→ **FRAGMENTO**
********

Lázaro Cárdenas, Seccional de Meoqui—Es
abril, el sol de mediodía brilla intensamente sobre los techos y las
calles de esta comunidad que parece aletargada, detenida en el tiempo.
Los campos agrícolas empiezan a reverdecer y en ellos, los primeros
jornaleros de la temporada, provenientes del Estado de Guerrero, se
enfrentan a la labor cotidiana en los sembradíos de cebolla.
Más allá,
entre calles angostas y casas minúsculas sus hijos se escabullen entre
las nubes de polvo, el canto de los gallos, la ropa que pende de un
tendedero y una casa construida a base de carrizos que sostienen un
endeble techo de hule.
Sus rostros resultan familiares igual que sus
nombres, sus zapatos viejos, el cabello despeinado, la piel dañada o la
pobreza en la que viven. Nada ha cambiado, excepto que ahora son un poco
mayores y quizá muy pronto, algunos deberán apoyar la economía familiar
y otras se unirán al círculo infinito de la maternidad temprana, las
enfermedades y la vejez prematura.
Hace un par de años
Rosalba, Mayra, Natalia y Rufino jugaban en el mismo patio donde ahora
lo hacen, se bañaban bajo la única llave de agua potable que existe en
el lugar —a la intemperie y sin protección de ningún tipo— y corrían
tras la gata vieja que ahora lanza maullidos de abuela. El perro no
ladra ni hace sonido alguno, prefiere dormir bajo la sombra de una de
las tres aulas móviles que se han instalado para que los niños vayan a
la escuela.

********

→ **DATOS ALMACENADOS**

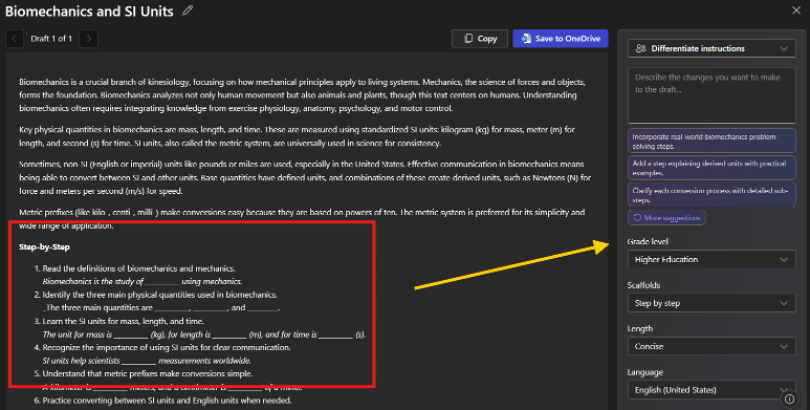Viewport: 810px width, 410px height.
Task: Go to the next draft arrow
Action: pyautogui.click(x=89, y=39)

********

→ **TAREA A**
Resume en menos palabras el párrafo de la crónica sobre Lázaro Cárdenas que empieza con "Hace un par de años", sin perder sus datos principales.
→ **TAREA B**
Transcribe sin cambios el pasaje de la crónica sobre Lázaro Cárdenas que va desde "Sus rostros resultan" hasta "la escuela.", ambos incluidos.
→ **TAREA C**
Prosigue la crónica sobre Lázaro Cárdenas a partir de su última oración.

→ **RESPUESTA ESPERADA A**
Hace un par de años, Rosalba, Mayra, Natalia y Rufino jugaban en el mismo patio donde juegan ahora. Se bañaban a la intemperie bajo la única llave de agua potable del lugar y perseguían a la gata, hoy vieja. El perro, callado, duerme a la sombra de una de las tres aulas móviles instaladas para que los niños vayan a la escuela.

→ **RESPUESTA ESPERADA B**
Sus rostros resultan familiares igual que sus
nombres, sus zapatos viejos, el cabello despeinado, la piel dañada o la
pobreza en la que viven. Nada ha cambiado, excepto que ahora son un poco
mayores y quizá muy pronto, algunos deberán apoyar la economía familiar
y otras se unirán al círculo infinito de la maternidad temprana, las
enfermedades y la vejez prematura.
Hace un par de años
Rosalba, Mayra, Natalia y Rufino jugaban en el mismo patio donde ahora
lo hacen, se bañaban bajo la única llave de agua potable que existe en
el lugar —a la intemperie y sin protección de ningún tipo— y corrían
tras la gata vieja que ahora lanza maullidos de abuela. El perro no
ladra ni hace sonido alguno, prefiere dormir bajo la sombra de una de
las tres aulas móviles que se han instalado para que los niños vayan a
la escuela.

→ **RESPUESTA ESPERADA C**
“Son 38 niños de preescolar y primaria, todos vienen
de Guerrero pero el próximo mes la cantidad aumentará considerablemente
porque es cuando llega el grueso de los jornaleros que también vienen de
Oaxaca”, dice el profesor José Hernández, quien concluye las labores
del día acompañado de otro maestro más joven con quien comparte la
responsabilidad de atender a los menores. Las clases, dice, iniciaron el
1 de abril y se extenderán hasta diciembre próximo con el objetivo de
que los niños saquen el ciclo escolar adelante. Las puertas de las aulas
se abren a las nueve de la mañana y cierran a la una de la tarde.
Los
niños se quedan entonces allí, esperando que el olor a comida que
emerge desde el interior de las paredes de carrizos se concrete en un
plato de frijoles cocidos, un huevo o en tortillas calientes preparadas
por las manos de las mujeres adultas, sus madres, que no hablan español y
desconfían de todo el que se acerca.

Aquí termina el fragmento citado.